On 2001.12.13 18:43 Patrik Stridvall wrote:
Patrik Stridvall ps@leissner.se writes:
Umm. I feared that question would come. The "protection"
the LGPL (or GPL)
that Marcus proposed is IMHO largely an illusion when it
comes to libraries.
Sure we might use a strict interpretion as a weapon in
a PR campaign
against possible voilators but we don't have the
resources to sue
somebody and I very much doubt we would succed either.
I think you greatly underestimate the power of such licenses.
That is what remains to be seem. Many laws doesn't make logical
sense anymore or becomes inconsistant in the new brave world and
the attempts to adapt them often introduces new problems.
The attempts of various courts the interpret the uninterpretable
inconsistancies, without realizing it, futuremore adds to
the confusion.
Expect extreme uncertainty to be the keyword for the
immediate future.
Patrick, is your glass always half-empty? There is no need to be
completely and totally pessimistic about everything. Just
look at the
archives. Almost every argument you have ever made on this
list begins
with some statement about the courts being stupid or corrupt or
something.
I do not believe that the courts are corrupt just that they haven't realized
that world is much more complex than current laws seems to think it is.
This is of course not only the courts problem. It is primarily political
problem but I do not believe the politians will figure this out before
a court point this out to them.
Actually I quite optimistic than they will figure it out eventually.
I do believe in the democratic process, however I'm very pessimistic
than this will happend anytime soon, ie in the next few years, and in
the meantime it will do considerable harm by adding confusion to
the marketplace.
Really dude, lay off the slashdot for a while.
Well. Kuro5hin is still down. :-)
With that said I'd also like to apologize for saying that
(but it still
needed to be said).
No need to apologize.
Alexandre is correct that you are greatly underestimating the
power of the
FSF licenses. Remember, the GPL and LGPL and also the X11,
BSD, etc. all
give you rights that by law you would not have.
True, they do. But if you don't need thoses rights, being
bound by the obligations is ridicoulus.
What part of:
I do not distribute any (L)GPL code. I just ship my
work under whatever license I wish so the end user
after he has fullfilled his legal obligations to me
can combine some (L)GPL:d code, that he can legally
download seperately, with my work.
AFAIK
nobody in the world is currently shipping code (except maybe by
mistake) in violation of the GPL or LGPL, despite the
fact that it has
never been taken to court.
True, it does have some power because few wants to be
named a bad boy, but that might mean less and less in the future.
You are deluded if you think companies who have been in this
position were
only concerned about PR.
That was exactly was I said. Many companies in the open source world
care about PR right now, however that might change in the future as the
market grows.
Money talks...
Companies are concerned about only
one thing:
money. Any company that is not conerned about money as
priority number 1
is broken. Hell, by law they have to be.
... bullshit walks and I see there is no disagreement from
your part here.
In short, I think we agree.
The bottom line is that someone decided that the cost of
bringing their
product into compliance with the (L)GPL one way or another
was less than
the cost of the alternatives.
Exactly and since I think the (L)GPL as applied to libraries
is very weak there is not much we can do about it.
Then we have the middle case by have say the Crypto API that is
a part of ADVAPI32. Does distributing a whole file replacement of
dlls/advapi32/crypt.c represent a violation of GPL or LGPL?

════════════════

→ **Task**: Carry on the email exchange about the LGPL and library licensing, starting right after its last line.

→ **Recorded data**:
════════════════

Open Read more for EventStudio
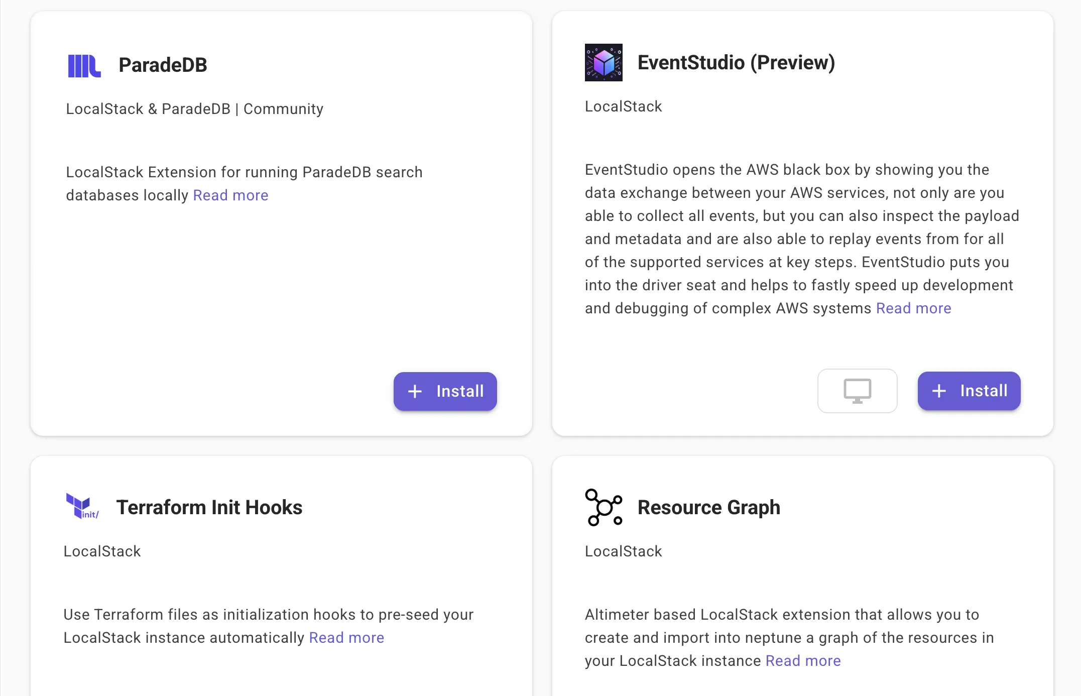The image size is (1081, 696). pos(913,308)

════════════════

→ **Written response**:
In that case why? The Crypto API is largely independent of the
rest of ADVAPI32 it could as well be a separate DLL.
Hmm, let me think here about what the LGPL states. Let's say
Advanced
Crypto Systems (made up company, hereafter refered to as ACS)
decides they
want to write a proprietary implementation of the crypto code
in ADVAPI32.
The LGPL specifically states that you may statically link
LGPL code and
proprietary code to form a new library provided you follow the
conditions. Basically that means the same as usual, that
end-users must
be able to replace the LGPL part with a newer/modified
version given that
the interface remains the same. So ACS would be entitled to
provide for
example a libadvapi32.so file that could drop into an existing wine
installation as long as they also at the very least provided
their object
code before linking it with the rest of wine which would
allow an end-user
to compile a newer version of wine and link in the ACS crypto
support.
ACS could instead provide source code, but it need not be under the
(L)GPL. It could be under a license only allowing redistribution to
people who have a license for the binary.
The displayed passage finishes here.